Jak się okazało - miałam rację w jednym i drugim. POCAHONTAS, tyle, że takie nowoczesne. Jeśli chodzi o technikę 3D - OK, ale szczerze spodziewałam się więcej momentów, w których łapałabym się za krzesło w jakimś bezwarunkowym odruchu. ;) Nie mniej jednak, film mnie zachwycił. AVATARa wpisuję na listę moich ukochanych filmów. Nie jestem pierwsza i ostatnia, która zachwyca się filmem, więc to takie banalne, ale cóż. Trzeba przyznać, że Cameron się popisał. :)

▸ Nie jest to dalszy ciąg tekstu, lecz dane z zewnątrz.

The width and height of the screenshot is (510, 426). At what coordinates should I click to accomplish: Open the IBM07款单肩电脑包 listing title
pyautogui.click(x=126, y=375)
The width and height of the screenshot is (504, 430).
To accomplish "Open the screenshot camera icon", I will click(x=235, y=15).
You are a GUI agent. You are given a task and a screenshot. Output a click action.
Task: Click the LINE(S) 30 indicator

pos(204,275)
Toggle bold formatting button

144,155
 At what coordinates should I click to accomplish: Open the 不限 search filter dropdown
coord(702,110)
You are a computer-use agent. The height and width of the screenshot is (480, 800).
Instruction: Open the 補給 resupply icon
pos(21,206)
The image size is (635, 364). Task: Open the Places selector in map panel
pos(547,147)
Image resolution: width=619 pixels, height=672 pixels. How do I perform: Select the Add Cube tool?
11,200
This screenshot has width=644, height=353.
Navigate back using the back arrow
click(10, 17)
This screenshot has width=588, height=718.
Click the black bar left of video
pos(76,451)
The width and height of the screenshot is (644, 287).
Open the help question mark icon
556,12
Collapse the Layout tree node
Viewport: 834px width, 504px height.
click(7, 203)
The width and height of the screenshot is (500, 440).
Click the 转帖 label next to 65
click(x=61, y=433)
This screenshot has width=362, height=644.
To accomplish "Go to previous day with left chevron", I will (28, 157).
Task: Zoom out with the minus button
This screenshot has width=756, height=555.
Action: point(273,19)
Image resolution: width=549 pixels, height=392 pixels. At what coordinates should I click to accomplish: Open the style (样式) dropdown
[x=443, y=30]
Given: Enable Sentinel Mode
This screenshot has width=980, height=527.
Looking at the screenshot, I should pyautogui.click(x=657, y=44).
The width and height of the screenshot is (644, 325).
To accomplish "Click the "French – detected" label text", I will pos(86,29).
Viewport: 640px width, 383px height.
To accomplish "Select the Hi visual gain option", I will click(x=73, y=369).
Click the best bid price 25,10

Martwi mnie tylko jak zwykle jedno. Mimo, że cały film to czysta fikcja, to jednak jestem pewna, że gdzieś, daleko też może istnieć życie. I powiem jedno - mam nadzieję, że człowiek nigdy tam nie dotrze. Głupota ludzka mnie przeraża, bo nasze społeczeństwo (nie wszyscy na szczęście) jest strasznie głupie i egoistyczne. Jesteśmy w stanie zrobić wszystko, żeby tylko zdobyć, jak w tym filmie na przykład, garstę jakiegoś cennego surowca. Niszczymy naszą planetę, a gdy już nie będzie w stanie nas wyżywić i chronić, poszukamy sobie nowego domu, o który na pewno nie zadbamy... Taka jest niestety prawda i w tym filmie, jak i w dziesiątkach innych, doskonale to widać. Mimo, że to tylko film, mówi całą prawdę o nas. Niektórzy pewno odpowiedzą mi, że pier**lę głupoty, bo staram się znaleźć głębszy sens filmu. (przy filmie "2012" wypomniano mi, że jestem chyba głupią nastolatką - a mam 23 lata - i to tylko dlatego, że zachwyciłam się filmem) No cóż, nie idę do kina tylko po to, żeby 2-3 godziny siedzieć, żreć popcorn i wgapiać się bezmyślnie w ekran. W każdym filmie jest coś, co powinniśmy przemyśleć i ja tak zawsze robię. Zwłaszcza, że przy AVATARze jest nad czym się zastanawiać. A tych, dla których film był po prostu 2,5godzinnym filmem 3D pozdrawiam. ;)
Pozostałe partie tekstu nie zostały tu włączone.